**What the task requires:**
Could you return every record below without changing a word?

**Saved data entries:**
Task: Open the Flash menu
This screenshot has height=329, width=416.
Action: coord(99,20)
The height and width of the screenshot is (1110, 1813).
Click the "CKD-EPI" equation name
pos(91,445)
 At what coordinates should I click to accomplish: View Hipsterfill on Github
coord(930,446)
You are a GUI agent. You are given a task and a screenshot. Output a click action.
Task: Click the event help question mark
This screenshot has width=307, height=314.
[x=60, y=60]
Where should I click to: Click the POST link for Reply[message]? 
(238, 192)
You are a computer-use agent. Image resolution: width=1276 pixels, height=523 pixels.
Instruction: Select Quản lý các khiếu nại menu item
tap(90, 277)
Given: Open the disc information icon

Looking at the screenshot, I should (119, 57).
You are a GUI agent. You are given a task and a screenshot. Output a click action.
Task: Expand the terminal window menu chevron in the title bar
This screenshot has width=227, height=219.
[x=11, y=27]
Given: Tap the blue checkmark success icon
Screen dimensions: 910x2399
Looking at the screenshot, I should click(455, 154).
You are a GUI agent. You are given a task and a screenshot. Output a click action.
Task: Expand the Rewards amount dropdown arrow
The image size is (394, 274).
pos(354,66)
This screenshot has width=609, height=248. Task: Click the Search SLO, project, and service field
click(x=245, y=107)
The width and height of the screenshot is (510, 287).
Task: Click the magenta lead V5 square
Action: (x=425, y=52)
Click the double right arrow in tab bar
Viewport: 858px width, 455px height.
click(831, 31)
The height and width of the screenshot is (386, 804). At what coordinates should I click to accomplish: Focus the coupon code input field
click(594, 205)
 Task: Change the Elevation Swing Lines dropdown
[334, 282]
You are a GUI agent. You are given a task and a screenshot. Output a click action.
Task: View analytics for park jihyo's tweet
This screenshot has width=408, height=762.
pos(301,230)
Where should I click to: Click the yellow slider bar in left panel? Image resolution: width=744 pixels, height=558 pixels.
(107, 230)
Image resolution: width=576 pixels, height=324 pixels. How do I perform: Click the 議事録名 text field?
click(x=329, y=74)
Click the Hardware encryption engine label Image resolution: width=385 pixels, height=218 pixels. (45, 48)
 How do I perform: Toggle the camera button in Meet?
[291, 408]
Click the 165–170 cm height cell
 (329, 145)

**Solution:**
Task: Open the Flash menu
This screenshot has height=329, width=416.
Action: coord(99,20)
The height and width of the screenshot is (1110, 1813).
Click the "CKD-EPI" equation name
pos(91,445)
 At what coordinates should I click to accomplish: View Hipsterfill on Github
coord(930,446)
You are a GUI agent. You are given a task and a screenshot. Output a click action.
Task: Click the event help question mark
This screenshot has width=307, height=314.
[x=60, y=60]
Where should I click to: Click the POST link for Reply[message]? 
(238, 192)
You are a computer-use agent. Image resolution: width=1276 pixels, height=523 pixels.
Instruction: Select Quản lý các khiếu nại menu item
tap(90, 277)
Given: Open the disc information icon

Looking at the screenshot, I should (119, 57).
You are a GUI agent. You are given a task and a screenshot. Output a click action.
Task: Expand the terminal window menu chevron in the title bar
This screenshot has width=227, height=219.
[x=11, y=27]
Given: Tap the blue checkmark success icon
Screen dimensions: 910x2399
Looking at the screenshot, I should click(455, 154).
You are a GUI agent. You are given a task and a screenshot. Output a click action.
Task: Expand the Rewards amount dropdown arrow
The image size is (394, 274).
pos(354,66)
This screenshot has width=609, height=248. Task: Click the Search SLO, project, and service field
click(x=245, y=107)
The width and height of the screenshot is (510, 287).
Task: Click the magenta lead V5 square
Action: (x=425, y=52)
Click the double right arrow in tab bar
Viewport: 858px width, 455px height.
click(831, 31)
The height and width of the screenshot is (386, 804). At what coordinates should I click to accomplish: Focus the coupon code input field
click(594, 205)
 Task: Change the Elevation Swing Lines dropdown
[334, 282]
You are a GUI agent. You are given a task and a screenshot. Output a click action.
Task: View analytics for park jihyo's tweet
This screenshot has width=408, height=762.
pos(301,230)
Where should I click to: Click the yellow slider bar in left panel? Image resolution: width=744 pixels, height=558 pixels.
(107, 230)
Image resolution: width=576 pixels, height=324 pixels. How do I perform: Click the 議事録名 text field?
click(x=329, y=74)
Click the Hardware encryption engine label Image resolution: width=385 pixels, height=218 pixels. (45, 48)
 How do I perform: Toggle the camera button in Meet?
[291, 408]
Click the 165–170 cm height cell
 (329, 145)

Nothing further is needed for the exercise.